Let me start by explaining loan-to-value or (LTV) that most of you as real estate professionals, have heard (and many are aware of what it is, but indulge me for those readers who do not). The loan-to-value is established by taking the proposed mortgage balance (or existing mortgage balance), and dividing it by the appraised value (or current assigned market value based on sales in your neighborhood), i.e. a mortgage balance of $80,000 divided by the market value of the property of $100,000 = .80 or 80% LTV.
That being said, many homeowners in the western U.S. are already hitting levels in excess of 140% LTV, in essence they owe lenders 40% more than their property is worth.
For the rest of the U.S. it appears that most major metropolitan markets will be following suit, albeit not to that extreme level.
According to data analyzed Fannie Mae, the average residential LTV will increase to 109% by the end of 2009.
While speaking before the American Enterprise Institute in Washington last Friday, the chief risk officer for Fannie Mae Edward Pinto noted that the average loan-to-value for residential mortgages was 95 percent as of December 31, 2008.
That number being based on data that says the value of all homes in the U.S. is $18.1 trillion, of which $12.7 trillion have mortgages with a total of $12.1 trillion in mortgage debt.
Assuming home prices fall nationally by one percent each month this year (which is likely), the value of all homes in the U.S. will fall to $15.9 trillion and the value of homes with mortgages will drop to $11.1 trillion.
With mortgage debt at $12.1 trillion, the average LTV will rise to 109 percent, putting the average homeowner underwater on their mortgage, spelling disaster for banks and lenders looking to salvage bad mortgages.

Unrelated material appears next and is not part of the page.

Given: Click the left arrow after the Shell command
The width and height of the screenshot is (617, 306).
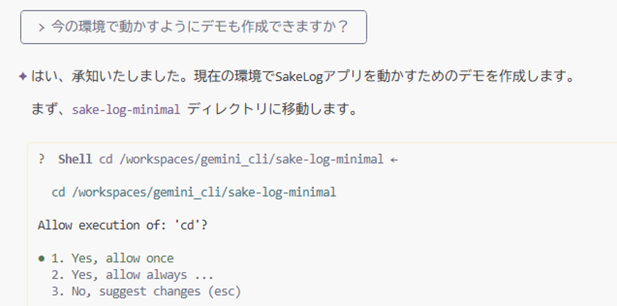Looking at the screenshot, I should click(x=394, y=160).
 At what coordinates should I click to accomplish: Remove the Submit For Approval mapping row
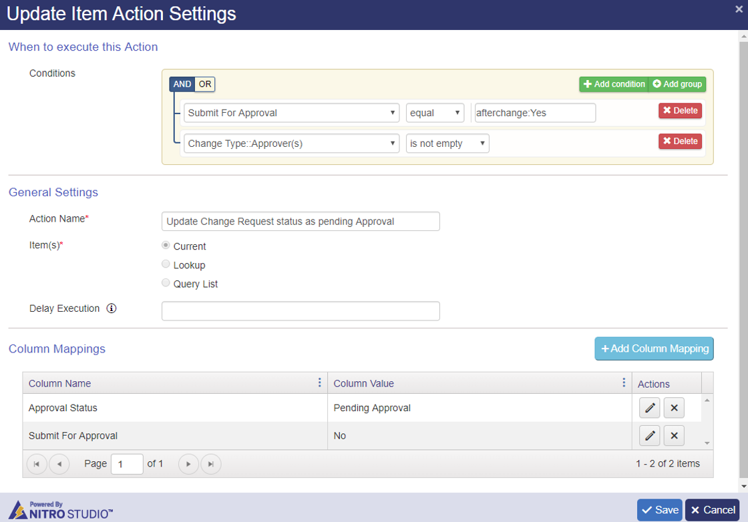(674, 436)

Of course, Pinto noted that 70 percent of all mortgage debt is now held or guaranteed by the Federal government, so it'll probably be a big problem for taxpayers as well.
During his speech, Pinto noted that over the next four years, he sees 8.8 million or one in six mortgages, entering the foreclosure process.
Pinto also warned about the recent popularity of FHA lending, which has basically replaced subprime lending while yielding a similar serious delinquency rate.
Mortgage Rate Trends:
Today's Conforming Loan National Averages (Bank Rate Avg.):
30 year fixed: 5.20% Up
15 year fixed: 4.88% Up
5/1 ARM: 5.65% Down
30 year Jumbo: 6.81% Up
5/1 Jumbo ARM: 5.85 Down
* Keep in mind that these rates are national averages', rates may be lower in your region of the country. If you would like a ‘real time' quote, give me a call, or drop me an e-mail.
FHA and VA 30 year fixed rate loans increased significantly this week. Expect government 30 year fixed rate notes to be in the range of 5.00 to5.50 percent throughout the rest of the week, up from last weeks 4.75 to 5.00 percent range.
I, also, expect that Government interest rates (FHA and VA) will likely increase throughout this week and into early next month - this being, primarily, due to the significant increase in these mortgage products applications so far in the first quarter of 2009.
Rural housing rates are up slightly this week, currently in the 5.125 to 5.375% range for a 30 year fixed rate.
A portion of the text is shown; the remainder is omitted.